An experimental-numerical study of heat transfer enhancement in a minichannel using asymmetric pulsating flows

Abstract

The development of current and next generation high performance electronic devices has led to miniaturization in more densely packed spaces. The increasing power levels has resulted in ever-increasing heat flux densities which necessitates the evolution of new liquid-based heat exchange technologies. Implementation of single-phase cooling systems using pulsating flow is viewed as a potential solution to the problems involving high energy density electronics. This work involves a combined experimental and numerical analysis of pulsating flows in a rectangular minichannel undergoing asymmetric sinusoidal flow pulsation formats. The minichannel design includes a heated bottom section approximated as a constant heat flux boundary by uniformly heating a 12.5 μm thick Inconel foil. Infrared thermography (IR) is used for thermal measurements of the heated boundary from the hydrodynamically and thermally developed region of the minichannel. A three-dimensional conjugate heat transfer ANSYS CFX model is used for simulations. Asymmetric sinusoidal pulsating flows in the form of leading and lagging profiles with Womersley number of 2.5 and a flow rate amplitude ratio of 0.5 and 3 are investigated. The rapid fluctuating characteristics of the asymmetric waveforms cause a sudden shift in the flow velocity profiles and the subsequent increased pressure drop shows an evolution of phase lag.
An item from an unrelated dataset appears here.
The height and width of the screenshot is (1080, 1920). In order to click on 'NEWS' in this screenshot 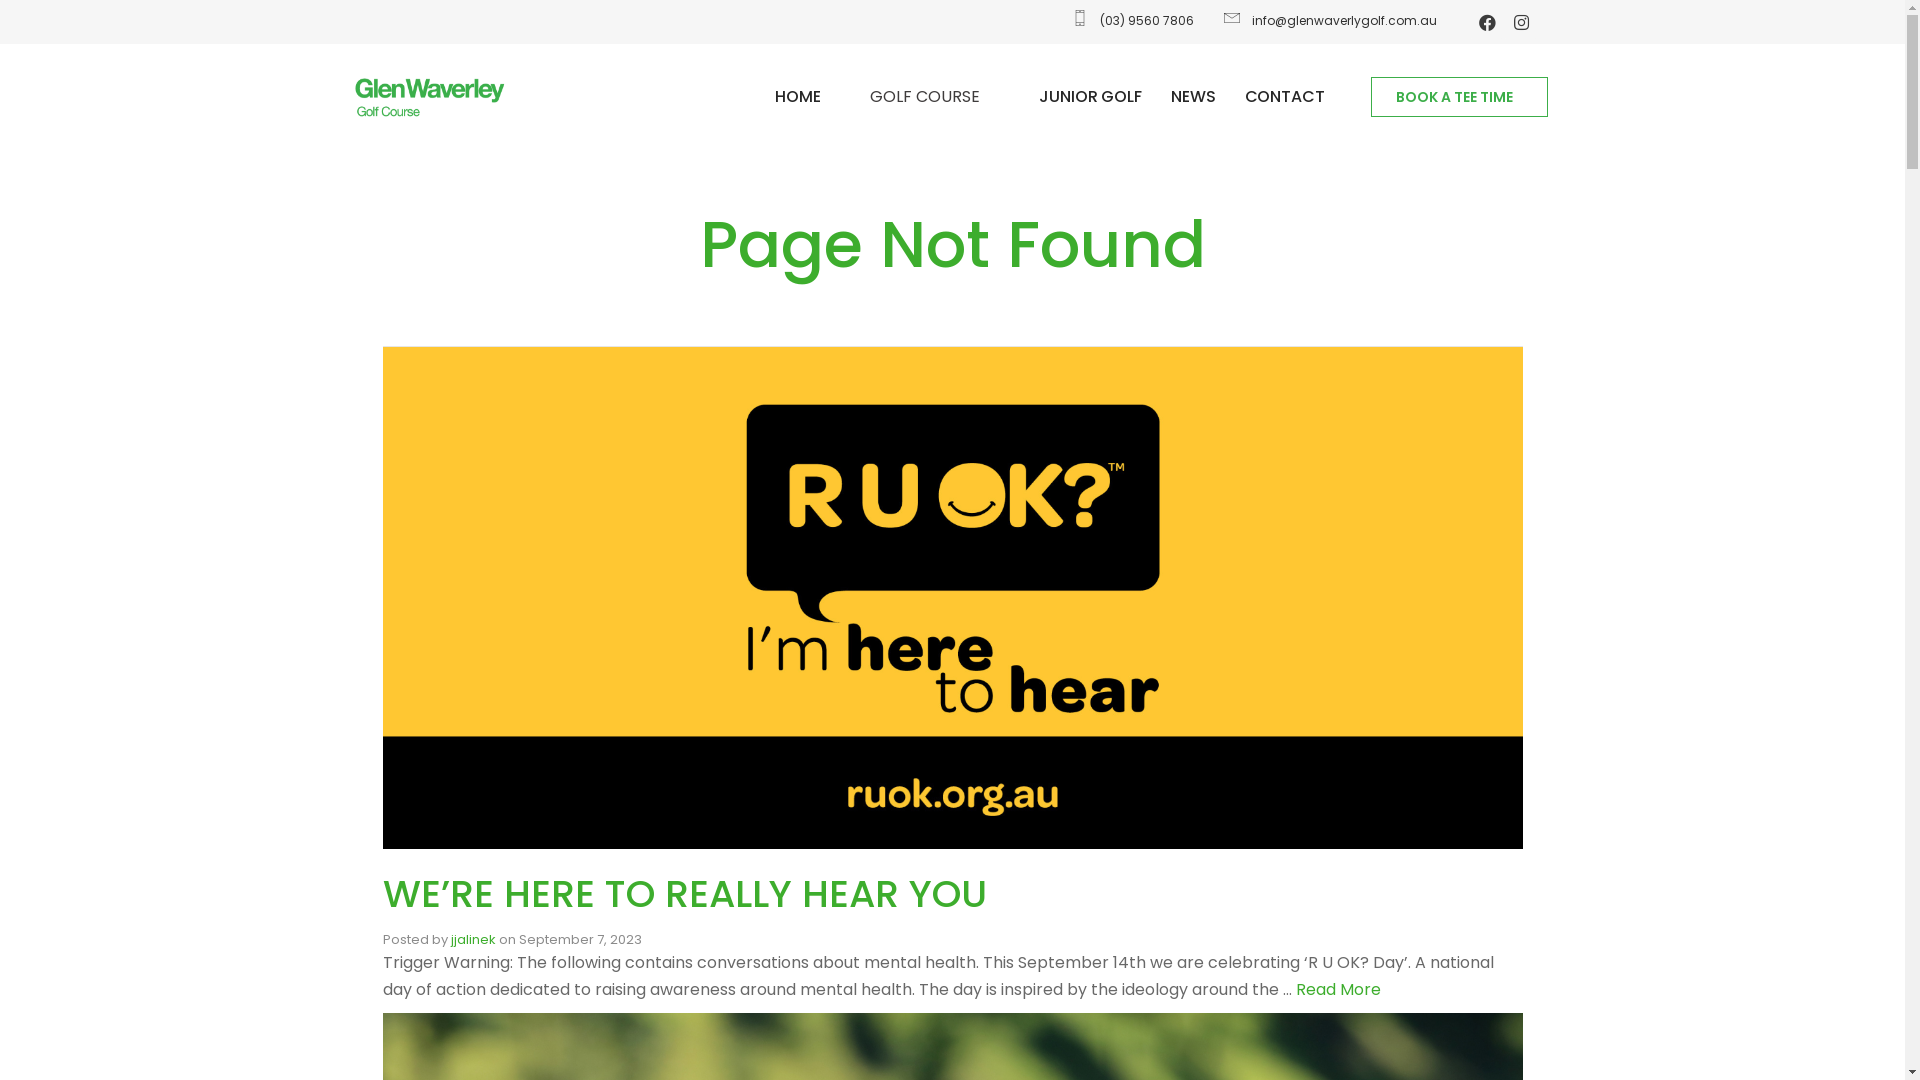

The intensification of fluid momentum due to high oscillating flowrate amplitudes causes enhanced mixing in the near-wall and bulk regions of the channel, as evidenced by the wall temperature profiles. The presence of wall viscous forces leads to the phenomenon of annular effects which has been widely investigated in the literature for symmetric flow profiles. The wall and bulk temperature profiles tend to readily adjust to this rapidly fluctuating flow. The effect of high pulsation flow rate amplitude leads to a heat transfer enhancement of about 11% over the corresponding steady flow.